• ENTRIES SHOWN
....................
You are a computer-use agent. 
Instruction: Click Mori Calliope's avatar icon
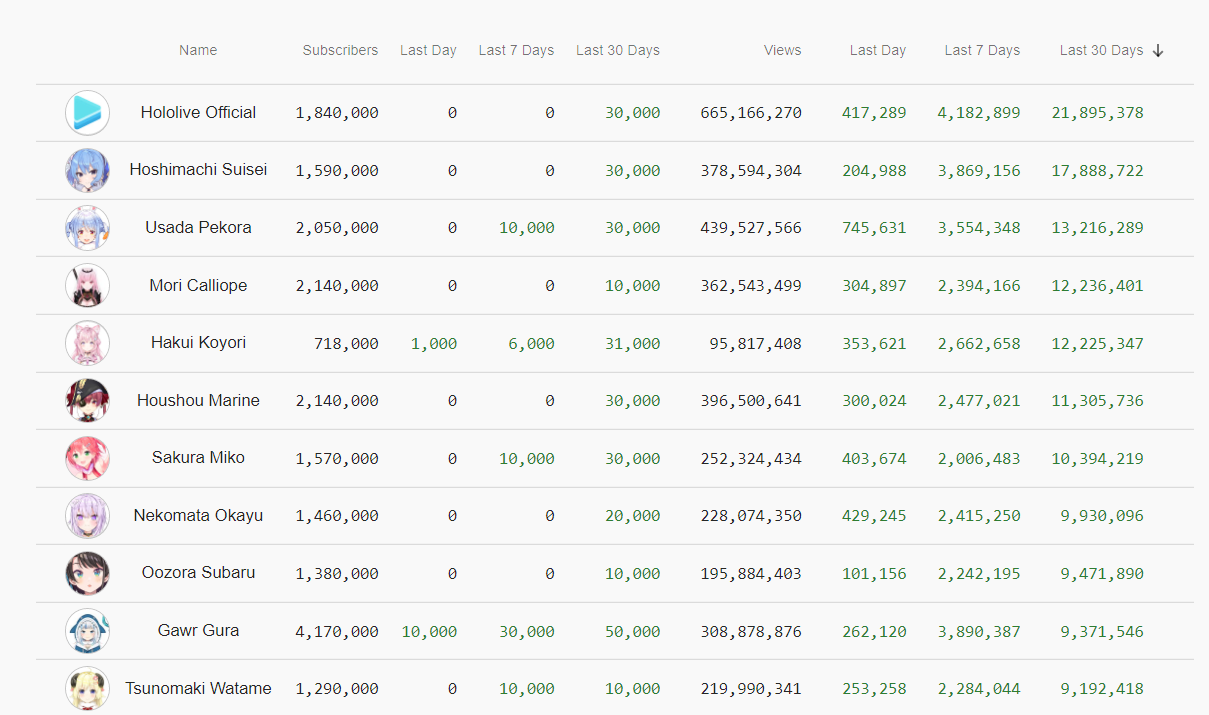[87, 285]

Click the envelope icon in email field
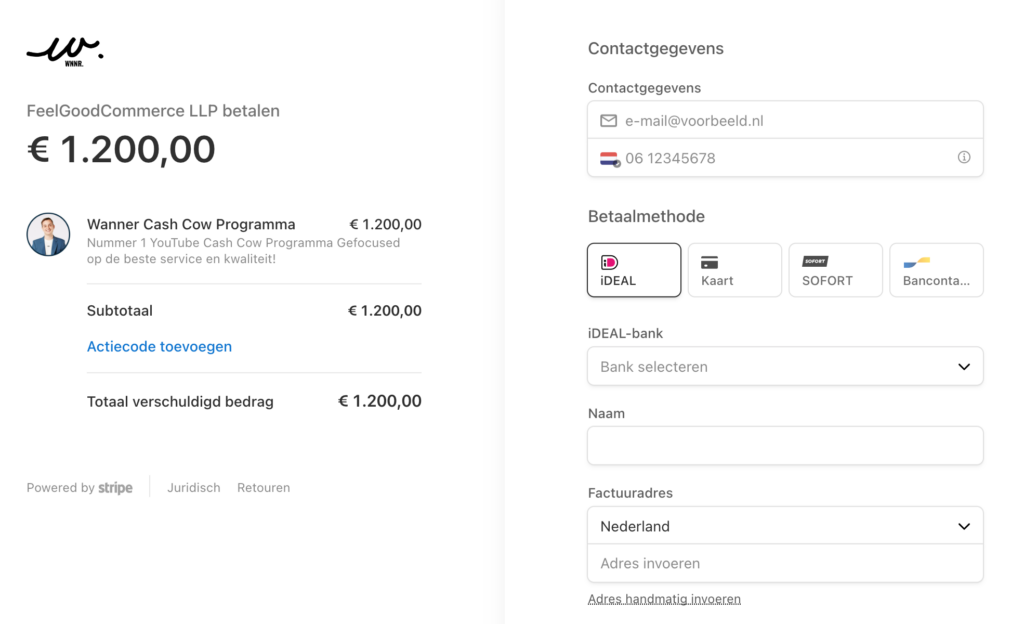point(608,121)
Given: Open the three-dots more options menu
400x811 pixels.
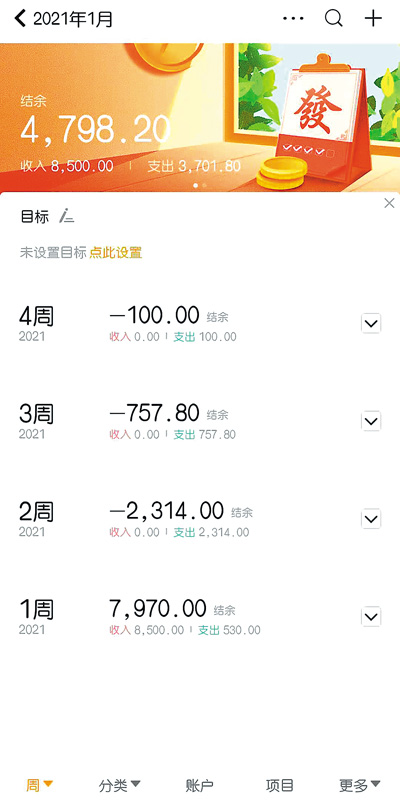Looking at the screenshot, I should [x=293, y=19].
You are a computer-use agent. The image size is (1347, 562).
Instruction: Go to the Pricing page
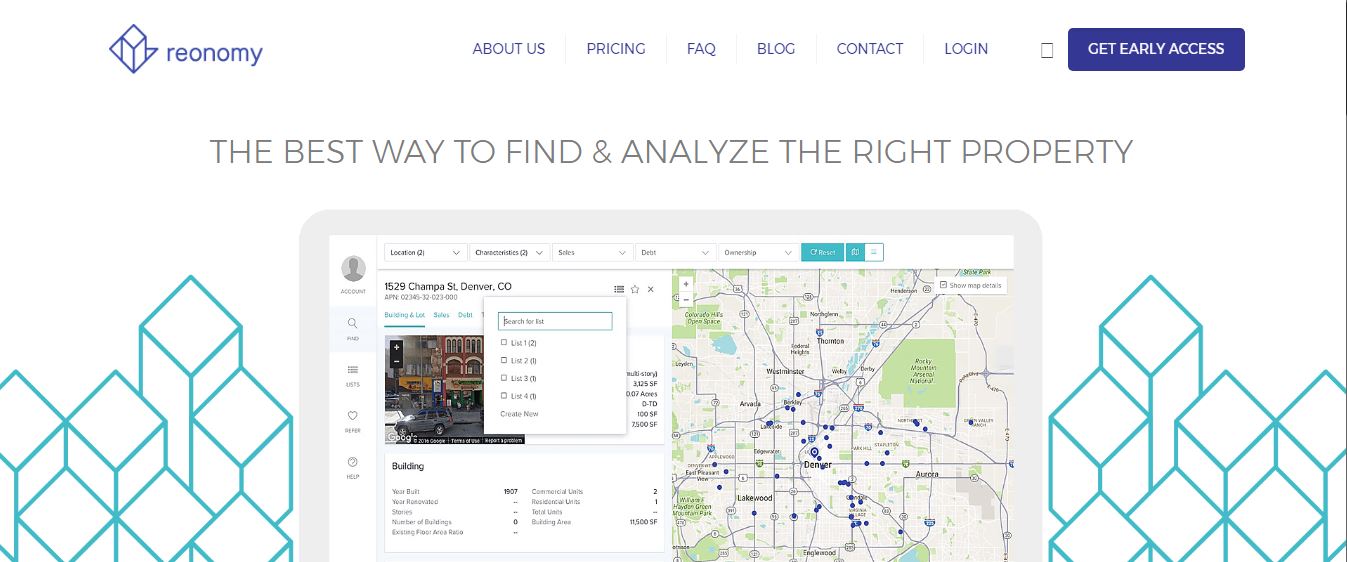pos(615,49)
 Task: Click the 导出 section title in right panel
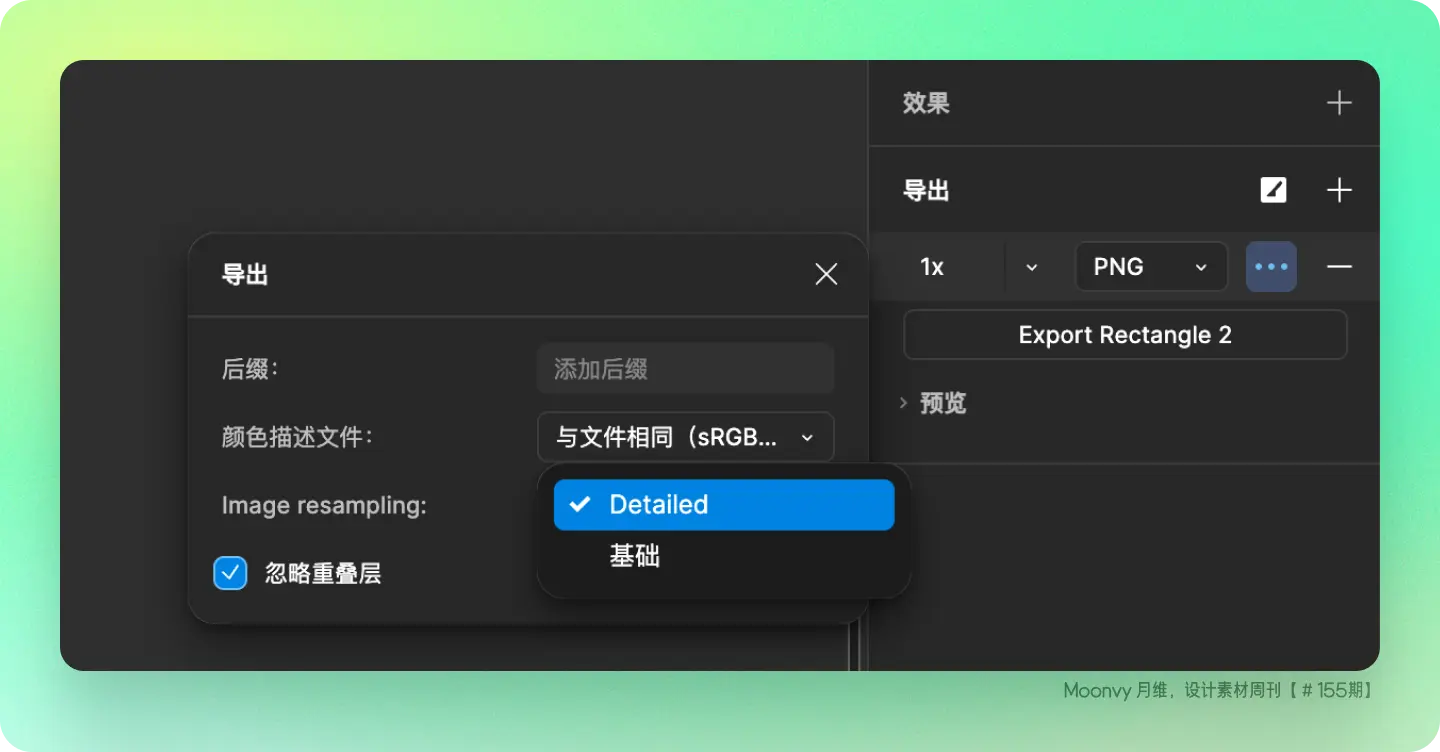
....................
Exclude the pictures and give back the rest of the data above exactly as written.

• RESULT FOR THIS TASK
You are a computer-use agent. 
Instruction: Click Mori Calliope's avatar icon
[87, 285]

Click the envelope icon in email field
point(608,121)
Given: Open the three-dots more options menu
400x811 pixels.
Looking at the screenshot, I should [x=293, y=19].
You are a computer-use agent. The image size is (1347, 562).
Instruction: Go to the Pricing page
pos(615,49)
 Task: Click the 导出 section title in right panel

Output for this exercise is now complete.